What you return must match the records word for word.

........

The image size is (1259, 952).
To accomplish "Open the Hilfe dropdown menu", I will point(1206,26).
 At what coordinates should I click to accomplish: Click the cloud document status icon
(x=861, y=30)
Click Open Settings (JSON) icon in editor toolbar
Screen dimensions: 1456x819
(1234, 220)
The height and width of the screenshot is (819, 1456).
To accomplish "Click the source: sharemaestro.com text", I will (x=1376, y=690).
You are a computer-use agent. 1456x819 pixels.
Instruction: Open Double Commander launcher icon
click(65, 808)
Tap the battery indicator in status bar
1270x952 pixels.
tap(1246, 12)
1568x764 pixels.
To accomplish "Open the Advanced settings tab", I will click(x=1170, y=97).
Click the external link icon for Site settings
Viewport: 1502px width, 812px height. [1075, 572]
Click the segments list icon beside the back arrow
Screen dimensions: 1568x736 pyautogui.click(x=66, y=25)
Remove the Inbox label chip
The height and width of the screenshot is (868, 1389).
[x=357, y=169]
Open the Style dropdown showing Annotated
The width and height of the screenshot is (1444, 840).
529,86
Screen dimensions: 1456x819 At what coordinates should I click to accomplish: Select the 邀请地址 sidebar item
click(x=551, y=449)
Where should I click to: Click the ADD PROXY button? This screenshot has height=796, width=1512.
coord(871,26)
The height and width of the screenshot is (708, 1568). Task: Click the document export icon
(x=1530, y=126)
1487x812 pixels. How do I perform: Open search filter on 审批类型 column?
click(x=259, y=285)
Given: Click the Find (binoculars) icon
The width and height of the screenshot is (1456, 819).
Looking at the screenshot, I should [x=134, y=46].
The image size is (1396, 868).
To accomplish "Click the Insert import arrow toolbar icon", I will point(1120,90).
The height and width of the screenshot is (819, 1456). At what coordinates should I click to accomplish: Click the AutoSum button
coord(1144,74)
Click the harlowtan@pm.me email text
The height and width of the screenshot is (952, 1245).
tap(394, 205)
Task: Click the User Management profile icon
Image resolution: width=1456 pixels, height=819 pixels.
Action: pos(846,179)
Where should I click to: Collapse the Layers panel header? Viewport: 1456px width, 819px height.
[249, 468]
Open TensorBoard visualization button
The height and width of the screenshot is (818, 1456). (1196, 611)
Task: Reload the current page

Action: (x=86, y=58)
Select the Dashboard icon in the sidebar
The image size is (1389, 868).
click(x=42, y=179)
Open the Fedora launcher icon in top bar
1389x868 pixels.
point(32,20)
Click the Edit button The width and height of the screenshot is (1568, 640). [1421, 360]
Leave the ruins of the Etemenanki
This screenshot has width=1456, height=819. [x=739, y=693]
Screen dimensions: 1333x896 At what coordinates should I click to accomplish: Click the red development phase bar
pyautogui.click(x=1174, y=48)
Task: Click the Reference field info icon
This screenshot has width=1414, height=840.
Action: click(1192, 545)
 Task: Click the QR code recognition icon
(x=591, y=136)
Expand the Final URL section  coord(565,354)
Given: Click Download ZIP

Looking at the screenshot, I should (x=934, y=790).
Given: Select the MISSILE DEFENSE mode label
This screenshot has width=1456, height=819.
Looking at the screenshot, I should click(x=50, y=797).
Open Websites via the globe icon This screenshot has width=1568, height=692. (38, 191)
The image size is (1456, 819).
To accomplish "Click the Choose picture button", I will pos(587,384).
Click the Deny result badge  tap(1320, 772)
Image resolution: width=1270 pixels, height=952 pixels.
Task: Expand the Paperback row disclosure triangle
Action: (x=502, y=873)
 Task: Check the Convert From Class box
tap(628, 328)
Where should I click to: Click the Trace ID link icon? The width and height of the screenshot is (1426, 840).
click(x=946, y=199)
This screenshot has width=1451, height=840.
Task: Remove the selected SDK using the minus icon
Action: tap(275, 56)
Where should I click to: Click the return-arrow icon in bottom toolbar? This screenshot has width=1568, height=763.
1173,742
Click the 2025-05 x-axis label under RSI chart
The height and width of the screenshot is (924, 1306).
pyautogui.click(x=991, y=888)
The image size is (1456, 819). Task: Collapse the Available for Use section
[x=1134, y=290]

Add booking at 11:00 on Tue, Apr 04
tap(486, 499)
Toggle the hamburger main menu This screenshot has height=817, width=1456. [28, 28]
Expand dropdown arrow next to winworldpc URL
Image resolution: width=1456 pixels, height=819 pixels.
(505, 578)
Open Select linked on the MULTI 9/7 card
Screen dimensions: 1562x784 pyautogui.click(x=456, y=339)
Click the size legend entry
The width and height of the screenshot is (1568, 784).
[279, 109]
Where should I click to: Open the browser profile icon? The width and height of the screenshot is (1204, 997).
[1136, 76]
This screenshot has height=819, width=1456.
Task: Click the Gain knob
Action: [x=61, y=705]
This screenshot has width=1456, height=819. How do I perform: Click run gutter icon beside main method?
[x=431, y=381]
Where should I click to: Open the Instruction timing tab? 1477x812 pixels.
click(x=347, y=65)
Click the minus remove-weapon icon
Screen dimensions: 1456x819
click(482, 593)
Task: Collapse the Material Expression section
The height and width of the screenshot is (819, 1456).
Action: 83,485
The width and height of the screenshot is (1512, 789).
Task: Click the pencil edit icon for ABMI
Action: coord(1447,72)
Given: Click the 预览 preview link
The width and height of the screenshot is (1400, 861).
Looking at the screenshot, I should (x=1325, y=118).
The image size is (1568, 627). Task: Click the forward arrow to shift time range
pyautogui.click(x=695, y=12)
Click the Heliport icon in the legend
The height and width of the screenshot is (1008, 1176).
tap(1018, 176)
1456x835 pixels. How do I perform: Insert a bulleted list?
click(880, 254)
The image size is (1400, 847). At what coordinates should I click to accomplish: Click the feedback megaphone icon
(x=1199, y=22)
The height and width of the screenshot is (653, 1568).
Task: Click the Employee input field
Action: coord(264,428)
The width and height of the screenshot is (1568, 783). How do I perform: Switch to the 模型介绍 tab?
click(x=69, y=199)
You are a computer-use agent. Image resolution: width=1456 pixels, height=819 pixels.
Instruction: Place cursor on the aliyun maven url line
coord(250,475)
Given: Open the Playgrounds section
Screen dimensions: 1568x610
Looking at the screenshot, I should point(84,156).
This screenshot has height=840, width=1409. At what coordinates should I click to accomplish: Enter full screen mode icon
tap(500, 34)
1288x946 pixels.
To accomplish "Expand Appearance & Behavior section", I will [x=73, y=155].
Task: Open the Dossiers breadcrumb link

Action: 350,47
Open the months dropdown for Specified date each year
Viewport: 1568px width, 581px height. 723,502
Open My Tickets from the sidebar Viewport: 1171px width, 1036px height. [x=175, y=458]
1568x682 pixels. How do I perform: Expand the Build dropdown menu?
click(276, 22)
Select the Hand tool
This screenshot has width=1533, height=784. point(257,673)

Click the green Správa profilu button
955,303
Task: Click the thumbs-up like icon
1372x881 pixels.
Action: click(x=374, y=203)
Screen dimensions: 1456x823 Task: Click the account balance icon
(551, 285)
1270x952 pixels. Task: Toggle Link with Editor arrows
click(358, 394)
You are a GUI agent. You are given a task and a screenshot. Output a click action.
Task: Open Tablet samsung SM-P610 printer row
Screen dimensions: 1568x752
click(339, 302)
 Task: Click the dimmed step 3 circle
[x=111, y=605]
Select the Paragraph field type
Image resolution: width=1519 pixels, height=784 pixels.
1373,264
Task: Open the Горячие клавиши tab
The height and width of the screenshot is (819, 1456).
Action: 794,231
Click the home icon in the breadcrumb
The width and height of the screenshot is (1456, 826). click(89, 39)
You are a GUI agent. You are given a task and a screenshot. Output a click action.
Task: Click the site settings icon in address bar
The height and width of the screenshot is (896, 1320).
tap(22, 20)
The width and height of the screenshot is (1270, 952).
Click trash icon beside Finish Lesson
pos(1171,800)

........

* Result below
The image size is (1259, 952).
To accomplish "Open the Hilfe dropdown menu", I will point(1206,26).
 At what coordinates should I click to accomplish: Click the cloud document status icon
(x=861, y=30)
Click Open Settings (JSON) icon in editor toolbar
Screen dimensions: 1456x819
(1234, 220)
The height and width of the screenshot is (819, 1456).
To accomplish "Click the source: sharemaestro.com text", I will (x=1376, y=690).
You are a computer-use agent. 1456x819 pixels.
Instruction: Open Double Commander launcher icon
click(65, 808)
Tap the battery indicator in status bar
1270x952 pixels.
tap(1246, 12)
1568x764 pixels.
To accomplish "Open the Advanced settings tab", I will click(x=1170, y=97).
Click the external link icon for Site settings
Viewport: 1502px width, 812px height. [1075, 572]
Click the segments list icon beside the back arrow
Screen dimensions: 1568x736 pyautogui.click(x=66, y=25)
Remove the Inbox label chip
The height and width of the screenshot is (868, 1389).
[x=357, y=169]
Open the Style dropdown showing Annotated
The width and height of the screenshot is (1444, 840).
529,86
Screen dimensions: 1456x819 At what coordinates should I click to accomplish: Select the 邀请地址 sidebar item
click(x=551, y=449)
Where should I click to: Click the ADD PROXY button? This screenshot has height=796, width=1512.
coord(871,26)
The height and width of the screenshot is (708, 1568). Task: Click the document export icon
(x=1530, y=126)
1487x812 pixels. How do I perform: Open search filter on 审批类型 column?
click(x=259, y=285)
Given: Click the Find (binoculars) icon
The width and height of the screenshot is (1456, 819).
Looking at the screenshot, I should [x=134, y=46].
The image size is (1396, 868).
To accomplish "Click the Insert import arrow toolbar icon", I will point(1120,90).
The height and width of the screenshot is (819, 1456). At what coordinates should I click to accomplish: Click the AutoSum button
coord(1144,74)
Click the harlowtan@pm.me email text
The height and width of the screenshot is (952, 1245).
tap(394, 205)
Task: Click the User Management profile icon
Image resolution: width=1456 pixels, height=819 pixels.
Action: pos(846,179)
Where should I click to: Collapse the Layers panel header? Viewport: 1456px width, 819px height.
[249, 468]
Open TensorBoard visualization button
The height and width of the screenshot is (818, 1456). (1196, 611)
Task: Reload the current page

Action: (x=86, y=58)
Select the Dashboard icon in the sidebar
The image size is (1389, 868).
click(x=42, y=179)
Open the Fedora launcher icon in top bar
1389x868 pixels.
point(32,20)
Click the Edit button The width and height of the screenshot is (1568, 640). [1421, 360]
Leave the ruins of the Etemenanki
This screenshot has width=1456, height=819. [x=739, y=693]
Screen dimensions: 1333x896 At what coordinates should I click to accomplish: Click the red development phase bar
pyautogui.click(x=1174, y=48)
Task: Click the Reference field info icon
This screenshot has width=1414, height=840.
Action: click(1192, 545)
 Task: Click the QR code recognition icon
(x=591, y=136)
Expand the Final URL section  coord(565,354)
Given: Click Download ZIP

Looking at the screenshot, I should (x=934, y=790).
Given: Select the MISSILE DEFENSE mode label
This screenshot has width=1456, height=819.
Looking at the screenshot, I should click(x=50, y=797).
Open Websites via the globe icon This screenshot has width=1568, height=692. (38, 191)
The image size is (1456, 819).
To accomplish "Click the Choose picture button", I will pos(587,384).
Click the Deny result badge  tap(1320, 772)
Image resolution: width=1270 pixels, height=952 pixels.
Task: Expand the Paperback row disclosure triangle
Action: (x=502, y=873)
 Task: Check the Convert From Class box
tap(628, 328)
Where should I click to: Click the Trace ID link icon? The width and height of the screenshot is (1426, 840).
click(x=946, y=199)
This screenshot has width=1451, height=840.
Task: Remove the selected SDK using the minus icon
Action: tap(275, 56)
Where should I click to: Click the return-arrow icon in bottom toolbar? This screenshot has width=1568, height=763.
1173,742
Click the 2025-05 x-axis label under RSI chart
The height and width of the screenshot is (924, 1306).
pyautogui.click(x=991, y=888)
The image size is (1456, 819). Task: Collapse the Available for Use section
[x=1134, y=290]

Add booking at 11:00 on Tue, Apr 04
tap(486, 499)
Toggle the hamburger main menu This screenshot has height=817, width=1456. [28, 28]
Expand dropdown arrow next to winworldpc URL
Image resolution: width=1456 pixels, height=819 pixels.
(505, 578)
Open Select linked on the MULTI 9/7 card
Screen dimensions: 1562x784 pyautogui.click(x=456, y=339)
Click the size legend entry
The width and height of the screenshot is (1568, 784).
[279, 109]
Where should I click to: Open the browser profile icon? The width and height of the screenshot is (1204, 997).
[1136, 76]
This screenshot has height=819, width=1456.
Task: Click the Gain knob
Action: [x=61, y=705]
This screenshot has width=1456, height=819. How do I perform: Click run gutter icon beside main method?
[x=431, y=381]
Where should I click to: Open the Instruction timing tab? 1477x812 pixels.
click(x=347, y=65)
Click the minus remove-weapon icon
Screen dimensions: 1456x819
click(482, 593)
Task: Collapse the Material Expression section
The height and width of the screenshot is (819, 1456).
Action: 83,485
The width and height of the screenshot is (1512, 789).
Task: Click the pencil edit icon for ABMI
Action: coord(1447,72)
Given: Click the 预览 preview link
The width and height of the screenshot is (1400, 861).
Looking at the screenshot, I should (x=1325, y=118).
The image size is (1568, 627). Task: Click the forward arrow to shift time range
pyautogui.click(x=695, y=12)
Click the Heliport icon in the legend
The height and width of the screenshot is (1008, 1176).
tap(1018, 176)
1456x835 pixels. How do I perform: Insert a bulleted list?
click(880, 254)
The image size is (1400, 847). At what coordinates should I click to accomplish: Click the feedback megaphone icon
(x=1199, y=22)
The height and width of the screenshot is (653, 1568).
Task: Click the Employee input field
Action: coord(264,428)
The width and height of the screenshot is (1568, 783). How do I perform: Switch to the 模型介绍 tab?
click(x=69, y=199)
You are a computer-use agent. Image resolution: width=1456 pixels, height=819 pixels.
Instruction: Place cursor on the aliyun maven url line
coord(250,475)
Given: Open the Playgrounds section
Screen dimensions: 1568x610
Looking at the screenshot, I should point(84,156).
This screenshot has height=840, width=1409. At what coordinates should I click to accomplish: Enter full screen mode icon
tap(500, 34)
1288x946 pixels.
To accomplish "Expand Appearance & Behavior section", I will [x=73, y=155].
Task: Open the Dossiers breadcrumb link

Action: 350,47
Open the months dropdown for Specified date each year
Viewport: 1568px width, 581px height. 723,502
Open My Tickets from the sidebar Viewport: 1171px width, 1036px height. [x=175, y=458]
1568x682 pixels. How do I perform: Expand the Build dropdown menu?
click(276, 22)
Select the Hand tool
This screenshot has width=1533, height=784. point(257,673)

Click the green Správa profilu button
955,303
Task: Click the thumbs-up like icon
1372x881 pixels.
Action: click(x=374, y=203)
Screen dimensions: 1456x823 Task: Click the account balance icon
(551, 285)
1270x952 pixels. Task: Toggle Link with Editor arrows
click(358, 394)
You are a GUI agent. You are given a task and a screenshot. Output a click action.
Task: Open Tablet samsung SM-P610 printer row
Screen dimensions: 1568x752
click(339, 302)
 Task: Click the dimmed step 3 circle
[x=111, y=605]
Select the Paragraph field type
Image resolution: width=1519 pixels, height=784 pixels.
1373,264
Task: Open the Горячие клавиши tab
The height and width of the screenshot is (819, 1456).
Action: 794,231
Click the home icon in the breadcrumb
The width and height of the screenshot is (1456, 826). click(89, 39)
You are a GUI agent. You are given a task and a screenshot. Output a click action.
Task: Click the site settings icon in address bar
The height and width of the screenshot is (896, 1320).
tap(22, 20)
The width and height of the screenshot is (1270, 952).
Click trash icon beside Finish Lesson
pos(1171,800)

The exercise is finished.